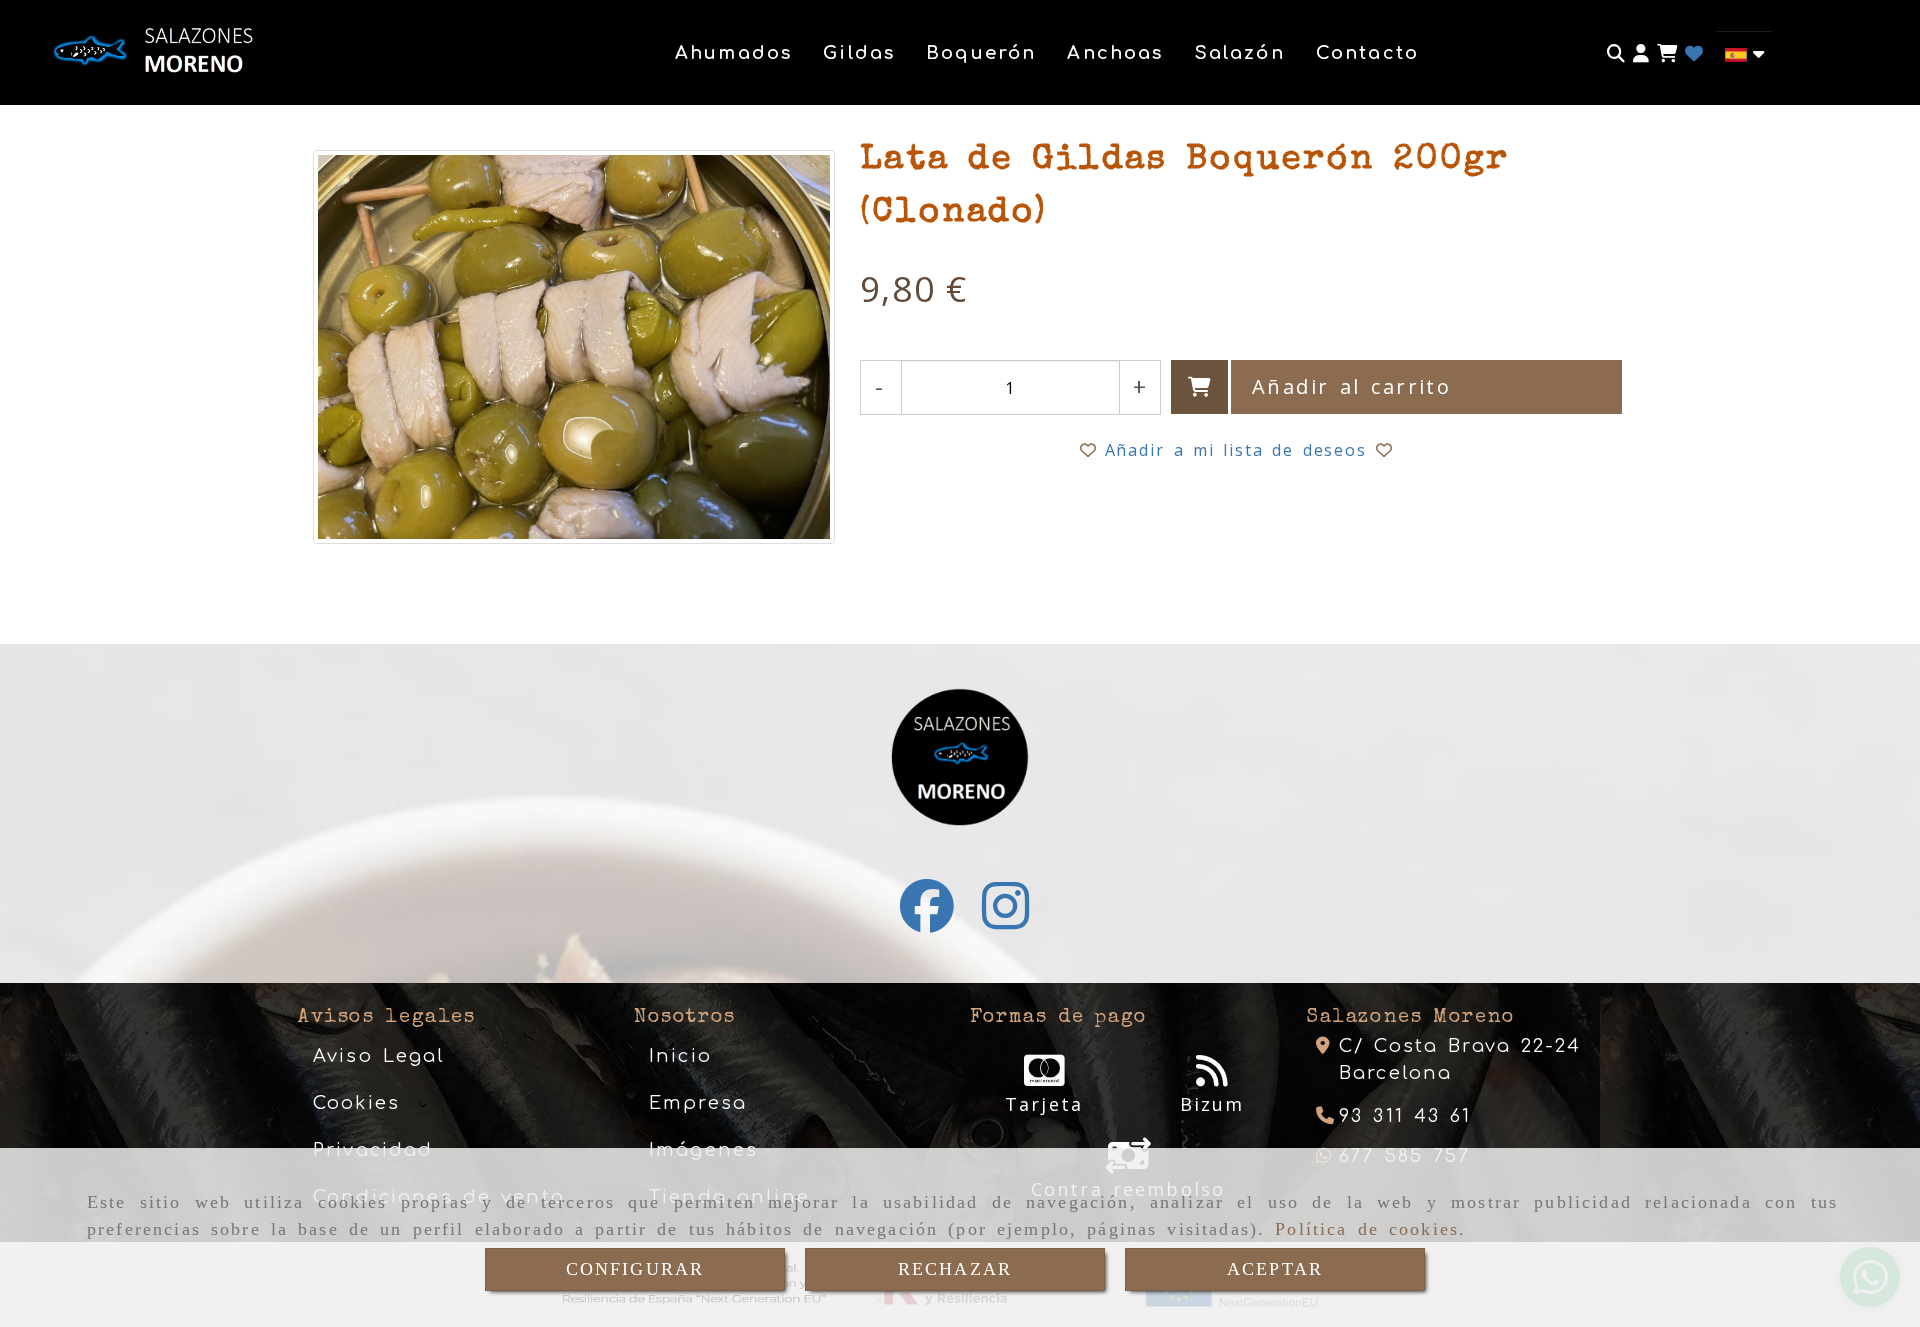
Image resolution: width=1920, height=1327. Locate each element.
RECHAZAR (955, 1269)
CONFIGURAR (635, 1269)
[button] (1641, 53)
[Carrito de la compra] (1667, 53)
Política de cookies (1367, 1229)
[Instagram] (1005, 919)
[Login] (1694, 53)
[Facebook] (927, 919)
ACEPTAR (1275, 1269)
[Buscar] (1616, 53)
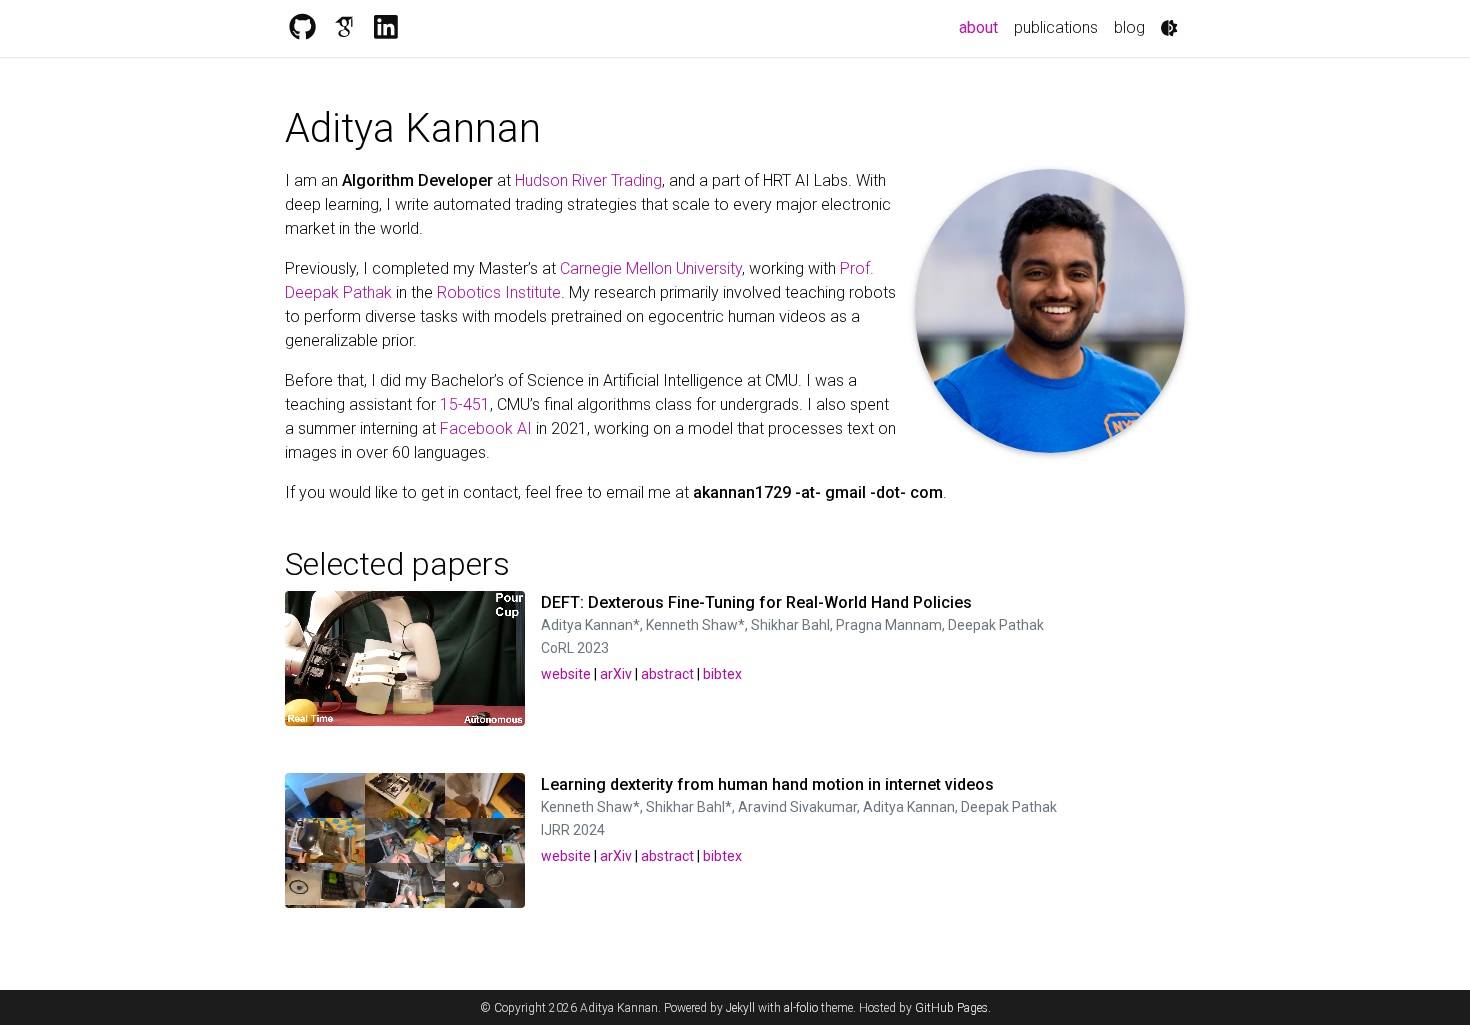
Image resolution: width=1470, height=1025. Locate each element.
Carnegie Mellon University (651, 268)
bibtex (722, 674)
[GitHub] (302, 28)
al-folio (801, 1008)
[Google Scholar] (344, 28)
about (982, 27)
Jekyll (740, 1008)
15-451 (465, 404)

────────────────

[What is required] Count every line of the records that includes "Image", and give that number with no other words.

[Solution for this task] 2